Supplied records:
════════════════════

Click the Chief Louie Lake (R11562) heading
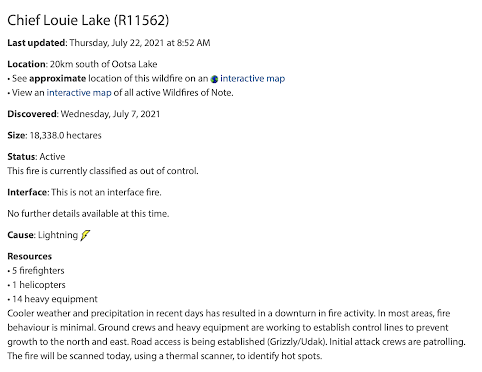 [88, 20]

════════════════════

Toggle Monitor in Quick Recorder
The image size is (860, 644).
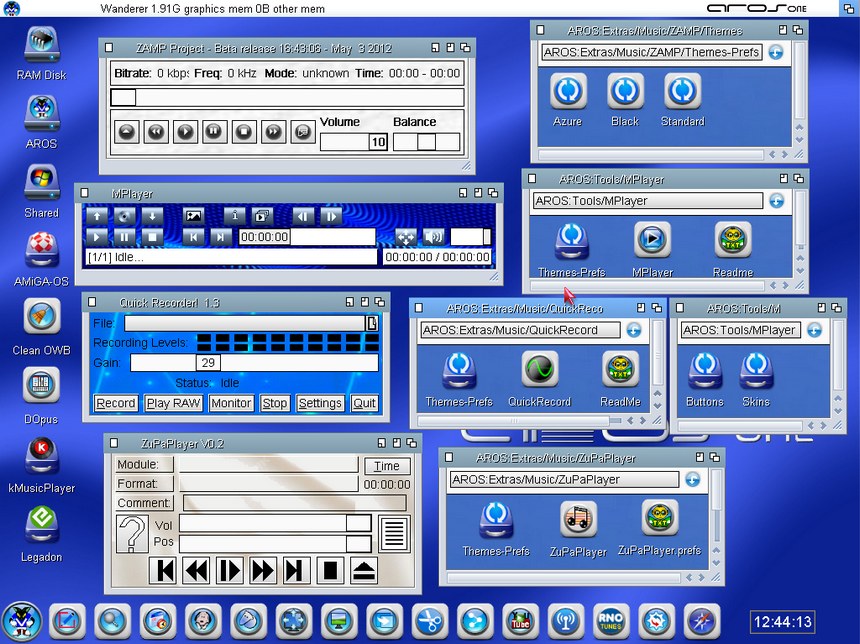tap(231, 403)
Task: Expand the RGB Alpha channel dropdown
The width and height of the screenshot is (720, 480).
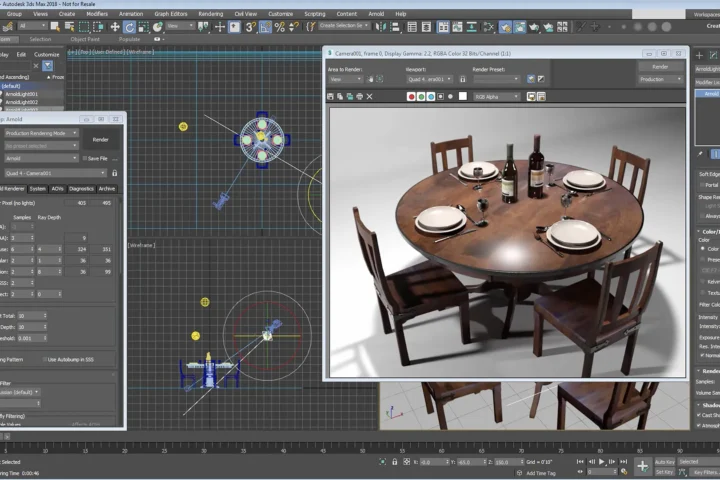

════════════════════

What the task asks: Working from the data above, extract solely the lines from the one containing "Task: Expand the RGB Alpha channel dropdown" through the one containing "The width and", exactly as they appear, both included.

Solution below:
Task: Expand the RGB Alpha channel dropdown
The width and height of the screenshot is (720, 480).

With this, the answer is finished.